[LISTING]
----------------------------------------
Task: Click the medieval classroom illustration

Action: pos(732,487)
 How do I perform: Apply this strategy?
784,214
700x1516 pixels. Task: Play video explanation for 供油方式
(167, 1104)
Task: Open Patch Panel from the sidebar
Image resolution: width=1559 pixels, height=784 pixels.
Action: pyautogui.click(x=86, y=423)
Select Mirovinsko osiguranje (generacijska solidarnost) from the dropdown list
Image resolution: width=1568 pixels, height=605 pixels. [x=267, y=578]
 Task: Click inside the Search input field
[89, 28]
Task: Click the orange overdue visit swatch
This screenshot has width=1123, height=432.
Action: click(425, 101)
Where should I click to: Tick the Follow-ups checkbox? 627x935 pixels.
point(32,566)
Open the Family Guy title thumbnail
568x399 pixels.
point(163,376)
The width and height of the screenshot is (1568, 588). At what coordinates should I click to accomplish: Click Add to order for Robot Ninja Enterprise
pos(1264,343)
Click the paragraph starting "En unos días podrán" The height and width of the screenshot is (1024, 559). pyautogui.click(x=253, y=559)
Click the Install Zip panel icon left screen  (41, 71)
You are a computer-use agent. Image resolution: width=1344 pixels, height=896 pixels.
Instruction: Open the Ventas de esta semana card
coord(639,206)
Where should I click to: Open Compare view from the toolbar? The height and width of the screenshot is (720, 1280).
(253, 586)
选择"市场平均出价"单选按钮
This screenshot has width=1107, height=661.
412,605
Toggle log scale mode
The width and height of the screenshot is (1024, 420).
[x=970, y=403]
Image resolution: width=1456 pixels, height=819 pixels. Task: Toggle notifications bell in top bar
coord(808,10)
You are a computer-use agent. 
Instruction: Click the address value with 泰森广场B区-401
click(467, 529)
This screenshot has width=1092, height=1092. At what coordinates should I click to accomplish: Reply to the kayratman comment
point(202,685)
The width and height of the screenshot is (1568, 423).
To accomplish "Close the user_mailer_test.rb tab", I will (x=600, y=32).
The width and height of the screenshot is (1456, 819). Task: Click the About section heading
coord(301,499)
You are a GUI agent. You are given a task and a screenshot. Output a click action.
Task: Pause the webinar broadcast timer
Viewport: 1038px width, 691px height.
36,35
----------------------------------------
[EXERCISE]
Put every line of the material above into a Markdown table with two columns, Row and Line. Number the rows in order and leave out blank lines.

[RIGHT ANSWER]
| Row | Line |
|---|---|
| 1 | Task: Click the medieval classroom illustration |
| 2 | Action: pos(732,487) |
| 3 |  How do I perform: Apply this strategy? |
| 4 | 784,214 |
| 5 | 700x1516 pixels. Task: Play video explanation for 供油方式 |
| 6 | (167, 1104) |
| 7 | Task: Open Patch Panel from the sidebar |
| 8 | Image resolution: width=1559 pixels, height=784 pixels. |
| 9 | Action: pyautogui.click(x=86, y=423) |
| 10 | Select Mirovinsko osiguranje (generacijska solidarnost) from the dropdown list |
| 11 | Image resolution: width=1568 pixels, height=605 pixels. [x=267, y=578] |
| 12 |  Task: Click inside the Search input field |
| 13 | [89, 28] |
| 14 | Task: Click the orange overdue visit swatch |
| 15 | This screenshot has width=1123, height=432. |
| 16 | Action: click(425, 101) |
| 17 | Where should I click to: Tick the Follow-ups checkbox? 627x935 pixels. |
| 18 | point(32,566) |
| 19 | Open the Family Guy title thumbnail |
| 20 | 568x399 pixels. |
| 21 | point(163,376) |
| 22 | The width and height of the screenshot is (1568, 588). At what coordinates should I click to accomplish: Click Add to order for Robot Ninja Enterprise |
| 23 | pos(1264,343) |
| 24 | Click the paragraph starting "En unos días podrán" The height and width of the screenshot is (1024, 559). pyautogui.click(x=253, y=559) |
| 25 | Click the Install Zip panel icon left screen  (41, 71) |
| 26 | You are a computer-use agent. Image resolution: width=1344 pixels, height=896 pixels. |
| 27 | Instruction: Open the Ventas de esta semana card |
| 28 | coord(639,206) |
| 29 | Where should I click to: Open Compare view from the toolbar? The height and width of the screenshot is (720, 1280). |
| 30 | (253, 586) |
| 31 | 选择"市场平均出价"单选按钮 |
| 32 | This screenshot has width=1107, height=661. |
| 33 | 412,605 |
| 34 | Toggle log scale mode |
| 35 | The width and height of the screenshot is (1024, 420). |
| 36 | [x=970, y=403] |
| 37 | Image resolution: width=1456 pixels, height=819 pixels. Task: Toggle notifications bell in top bar |
| 38 | coord(808,10) |
| 39 | You are a computer-use agent.  |
| 40 | Instruction: Click the address value with 泰森广场B区-401 |
| 41 | click(467, 529) |
| 42 | This screenshot has width=1092, height=1092. At what coordinates should I click to accomplish: Reply to the kayratman comment |
| 43 | point(202,685) |
| 44 | The width and height of the screenshot is (1568, 423). |
| 45 | To accomplish "Close the user_mailer_test.rb tab", I will (x=600, y=32). |
| 46 | The width and height of the screenshot is (1456, 819). Task: Click the About section heading |
| 47 | coord(301,499) |
| 48 | You are a GUI agent. You are given a task and a screenshot. Output a click action. |
| 49 | Task: Pause the webinar broadcast timer |
| 50 | Viewport: 1038px width, 691px height. |
| 51 | 36,35 |